- Required work -
The full listing is needed, transcribed word for word.

- Study material -
○ ○ ○ ○ ○
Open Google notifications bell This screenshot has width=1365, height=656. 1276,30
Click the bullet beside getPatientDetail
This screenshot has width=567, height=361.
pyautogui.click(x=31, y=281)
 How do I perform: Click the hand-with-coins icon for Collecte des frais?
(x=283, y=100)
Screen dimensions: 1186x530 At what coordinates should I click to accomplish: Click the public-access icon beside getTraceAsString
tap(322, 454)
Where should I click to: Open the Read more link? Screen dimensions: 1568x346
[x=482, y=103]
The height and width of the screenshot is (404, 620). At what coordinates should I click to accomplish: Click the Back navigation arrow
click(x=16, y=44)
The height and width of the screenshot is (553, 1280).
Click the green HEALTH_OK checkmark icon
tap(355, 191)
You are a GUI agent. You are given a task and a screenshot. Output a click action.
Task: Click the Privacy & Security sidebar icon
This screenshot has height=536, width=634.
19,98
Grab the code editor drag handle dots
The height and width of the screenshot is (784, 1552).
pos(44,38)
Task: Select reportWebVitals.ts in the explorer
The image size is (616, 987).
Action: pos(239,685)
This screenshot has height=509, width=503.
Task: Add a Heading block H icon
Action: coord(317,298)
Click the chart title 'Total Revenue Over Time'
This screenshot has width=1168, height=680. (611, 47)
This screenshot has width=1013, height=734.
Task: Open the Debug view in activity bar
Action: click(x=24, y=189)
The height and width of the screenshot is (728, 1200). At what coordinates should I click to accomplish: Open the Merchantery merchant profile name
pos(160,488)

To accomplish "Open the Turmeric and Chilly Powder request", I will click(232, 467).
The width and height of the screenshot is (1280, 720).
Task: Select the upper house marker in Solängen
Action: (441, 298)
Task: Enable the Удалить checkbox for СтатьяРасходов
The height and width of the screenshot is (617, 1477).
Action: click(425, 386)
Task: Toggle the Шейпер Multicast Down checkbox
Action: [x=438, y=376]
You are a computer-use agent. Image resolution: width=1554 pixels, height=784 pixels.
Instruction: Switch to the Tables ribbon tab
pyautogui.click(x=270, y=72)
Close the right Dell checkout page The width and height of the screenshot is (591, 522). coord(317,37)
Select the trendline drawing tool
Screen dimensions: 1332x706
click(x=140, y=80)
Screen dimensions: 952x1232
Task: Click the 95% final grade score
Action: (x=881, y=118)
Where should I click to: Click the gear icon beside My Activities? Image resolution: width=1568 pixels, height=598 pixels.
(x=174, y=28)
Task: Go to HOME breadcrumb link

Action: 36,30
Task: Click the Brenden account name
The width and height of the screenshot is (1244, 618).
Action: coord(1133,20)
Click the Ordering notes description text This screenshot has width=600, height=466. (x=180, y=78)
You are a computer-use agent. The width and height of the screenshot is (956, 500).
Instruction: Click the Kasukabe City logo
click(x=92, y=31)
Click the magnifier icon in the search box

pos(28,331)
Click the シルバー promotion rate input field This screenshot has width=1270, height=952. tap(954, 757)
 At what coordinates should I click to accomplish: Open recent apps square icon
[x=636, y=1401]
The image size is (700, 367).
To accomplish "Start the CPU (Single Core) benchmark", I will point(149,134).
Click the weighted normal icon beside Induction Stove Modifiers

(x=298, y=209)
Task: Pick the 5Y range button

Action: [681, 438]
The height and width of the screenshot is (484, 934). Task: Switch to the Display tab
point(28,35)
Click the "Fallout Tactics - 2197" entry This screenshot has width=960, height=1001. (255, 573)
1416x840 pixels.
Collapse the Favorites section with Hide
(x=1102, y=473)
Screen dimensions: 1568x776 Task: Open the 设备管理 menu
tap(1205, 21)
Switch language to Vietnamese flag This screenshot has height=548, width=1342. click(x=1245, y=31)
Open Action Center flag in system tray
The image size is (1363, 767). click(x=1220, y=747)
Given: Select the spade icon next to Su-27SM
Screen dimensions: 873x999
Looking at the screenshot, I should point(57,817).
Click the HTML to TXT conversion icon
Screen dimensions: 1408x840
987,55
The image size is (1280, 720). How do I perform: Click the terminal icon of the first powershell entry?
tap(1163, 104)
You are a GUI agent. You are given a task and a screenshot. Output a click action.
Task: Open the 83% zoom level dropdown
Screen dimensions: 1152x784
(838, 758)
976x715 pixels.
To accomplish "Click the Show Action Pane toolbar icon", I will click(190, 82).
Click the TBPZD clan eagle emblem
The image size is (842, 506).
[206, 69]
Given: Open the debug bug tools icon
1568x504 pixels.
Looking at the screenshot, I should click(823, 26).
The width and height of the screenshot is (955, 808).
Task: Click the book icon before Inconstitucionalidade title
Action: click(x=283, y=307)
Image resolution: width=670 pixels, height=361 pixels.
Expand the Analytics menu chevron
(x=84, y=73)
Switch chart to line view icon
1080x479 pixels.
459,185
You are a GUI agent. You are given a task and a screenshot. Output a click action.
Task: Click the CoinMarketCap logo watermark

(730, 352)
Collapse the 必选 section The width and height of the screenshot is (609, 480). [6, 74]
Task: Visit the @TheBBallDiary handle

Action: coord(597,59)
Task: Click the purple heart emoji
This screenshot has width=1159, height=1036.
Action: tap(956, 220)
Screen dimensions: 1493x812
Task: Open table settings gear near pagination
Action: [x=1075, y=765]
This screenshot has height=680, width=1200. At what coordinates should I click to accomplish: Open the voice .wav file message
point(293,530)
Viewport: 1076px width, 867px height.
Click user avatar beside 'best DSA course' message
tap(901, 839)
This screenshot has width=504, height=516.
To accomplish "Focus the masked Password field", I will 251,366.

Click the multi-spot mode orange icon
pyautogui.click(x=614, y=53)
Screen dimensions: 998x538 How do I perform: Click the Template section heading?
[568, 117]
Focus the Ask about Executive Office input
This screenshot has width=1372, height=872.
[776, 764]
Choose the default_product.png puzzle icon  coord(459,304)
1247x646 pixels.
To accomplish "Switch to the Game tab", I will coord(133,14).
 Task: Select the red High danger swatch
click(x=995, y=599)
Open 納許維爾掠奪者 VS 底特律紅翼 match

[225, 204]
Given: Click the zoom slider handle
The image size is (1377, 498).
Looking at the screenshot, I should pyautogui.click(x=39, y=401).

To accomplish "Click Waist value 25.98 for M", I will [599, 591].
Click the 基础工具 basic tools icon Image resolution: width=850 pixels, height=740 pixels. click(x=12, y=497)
○ ○ ○ ○ ○
- Exercise result -
Open Google notifications bell This screenshot has width=1365, height=656. 1276,30
Click the bullet beside getPatientDetail
This screenshot has width=567, height=361.
pyautogui.click(x=31, y=281)
 How do I perform: Click the hand-with-coins icon for Collecte des frais?
(x=283, y=100)
Screen dimensions: 1186x530 At what coordinates should I click to accomplish: Click the public-access icon beside getTraceAsString
tap(322, 454)
Where should I click to: Open the Read more link? Screen dimensions: 1568x346
[x=482, y=103]
The height and width of the screenshot is (404, 620). At what coordinates should I click to accomplish: Click the Back navigation arrow
click(x=16, y=44)
The height and width of the screenshot is (553, 1280).
Click the green HEALTH_OK checkmark icon
tap(355, 191)
You are a GUI agent. You are given a task and a screenshot. Output a click action.
Task: Click the Privacy & Security sidebar icon
This screenshot has height=536, width=634.
19,98
Grab the code editor drag handle dots
The height and width of the screenshot is (784, 1552).
pos(44,38)
Task: Select reportWebVitals.ts in the explorer
The image size is (616, 987).
Action: pos(239,685)
This screenshot has height=509, width=503.
Task: Add a Heading block H icon
Action: coord(317,298)
Click the chart title 'Total Revenue Over Time'
This screenshot has width=1168, height=680. (611, 47)
This screenshot has width=1013, height=734.
Task: Open the Debug view in activity bar
Action: click(x=24, y=189)
The height and width of the screenshot is (728, 1200). At what coordinates should I click to accomplish: Open the Merchantery merchant profile name
pos(160,488)

To accomplish "Open the Turmeric and Chilly Powder request", I will click(232, 467).
The width and height of the screenshot is (1280, 720).
Task: Select the upper house marker in Solängen
Action: (441, 298)
Task: Enable the Удалить checkbox for СтатьяРасходов
The height and width of the screenshot is (617, 1477).
Action: click(425, 386)
Task: Toggle the Шейпер Multicast Down checkbox
Action: [x=438, y=376]
You are a computer-use agent. Image resolution: width=1554 pixels, height=784 pixels.
Instruction: Switch to the Tables ribbon tab
pyautogui.click(x=270, y=72)
Close the right Dell checkout page The width and height of the screenshot is (591, 522). coord(317,37)
Select the trendline drawing tool
Screen dimensions: 1332x706
click(x=140, y=80)
Screen dimensions: 952x1232
Task: Click the 95% final grade score
Action: (x=881, y=118)
Where should I click to: Click the gear icon beside My Activities? Image resolution: width=1568 pixels, height=598 pixels.
(x=174, y=28)
Task: Go to HOME breadcrumb link

Action: 36,30
Task: Click the Brenden account name
The width and height of the screenshot is (1244, 618).
Action: coord(1133,20)
Click the Ordering notes description text This screenshot has width=600, height=466. (x=180, y=78)
You are a computer-use agent. The width and height of the screenshot is (956, 500).
Instruction: Click the Kasukabe City logo
click(x=92, y=31)
Click the magnifier icon in the search box

pos(28,331)
Click the シルバー promotion rate input field This screenshot has width=1270, height=952. tap(954, 757)
 At what coordinates should I click to accomplish: Open recent apps square icon
[x=636, y=1401]
The image size is (700, 367).
To accomplish "Start the CPU (Single Core) benchmark", I will point(149,134).
Click the weighted normal icon beside Induction Stove Modifiers

(x=298, y=209)
Task: Pick the 5Y range button

Action: [681, 438]
The height and width of the screenshot is (484, 934). Task: Switch to the Display tab
point(28,35)
Click the "Fallout Tactics - 2197" entry This screenshot has width=960, height=1001. (255, 573)
1416x840 pixels.
Collapse the Favorites section with Hide
(x=1102, y=473)
Screen dimensions: 1568x776 Task: Open the 设备管理 menu
tap(1205, 21)
Switch language to Vietnamese flag This screenshot has height=548, width=1342. click(x=1245, y=31)
Open Action Center flag in system tray
The image size is (1363, 767). click(x=1220, y=747)
Given: Select the spade icon next to Su-27SM
Screen dimensions: 873x999
Looking at the screenshot, I should point(57,817).
Click the HTML to TXT conversion icon
Screen dimensions: 1408x840
987,55
The image size is (1280, 720). How do I perform: Click the terminal icon of the first powershell entry?
tap(1163, 104)
You are a GUI agent. You are given a task and a screenshot. Output a click action.
Task: Open the 83% zoom level dropdown
Screen dimensions: 1152x784
(838, 758)
976x715 pixels.
To accomplish "Click the Show Action Pane toolbar icon", I will click(190, 82).
Click the TBPZD clan eagle emblem
The image size is (842, 506).
[206, 69]
Given: Open the debug bug tools icon
1568x504 pixels.
Looking at the screenshot, I should click(823, 26).
The width and height of the screenshot is (955, 808).
Task: Click the book icon before Inconstitucionalidade title
Action: click(x=283, y=307)
Image resolution: width=670 pixels, height=361 pixels.
Expand the Analytics menu chevron
(x=84, y=73)
Switch chart to line view icon
1080x479 pixels.
459,185
You are a GUI agent. You are given a task and a screenshot. Output a click action.
Task: Click the CoinMarketCap logo watermark

(730, 352)
Collapse the 必选 section The width and height of the screenshot is (609, 480). [6, 74]
Task: Visit the @TheBBallDiary handle

Action: coord(597,59)
Task: Click the purple heart emoji
This screenshot has width=1159, height=1036.
Action: tap(956, 220)
Screen dimensions: 1493x812
Task: Open table settings gear near pagination
Action: [x=1075, y=765]
This screenshot has height=680, width=1200. At what coordinates should I click to accomplish: Open the voice .wav file message
point(293,530)
Viewport: 1076px width, 867px height.
Click user avatar beside 'best DSA course' message
tap(901, 839)
This screenshot has width=504, height=516.
To accomplish "Focus the masked Password field", I will 251,366.

Click the multi-spot mode orange icon
pyautogui.click(x=614, y=53)
Screen dimensions: 998x538 How do I perform: Click the Template section heading?
[568, 117]
Focus the Ask about Executive Office input
This screenshot has width=1372, height=872.
[776, 764]
Choose the default_product.png puzzle icon  coord(459,304)
1247x646 pixels.
To accomplish "Switch to the Game tab", I will coord(133,14).
 Task: Select the red High danger swatch
click(x=995, y=599)
Open 納許維爾掠奪者 VS 底特律紅翼 match

[225, 204]
Given: Click the zoom slider handle
The image size is (1377, 498).
Looking at the screenshot, I should pyautogui.click(x=39, y=401).

To accomplish "Click Waist value 25.98 for M", I will [599, 591].
Click the 基础工具 basic tools icon Image resolution: width=850 pixels, height=740 pixels. click(x=12, y=497)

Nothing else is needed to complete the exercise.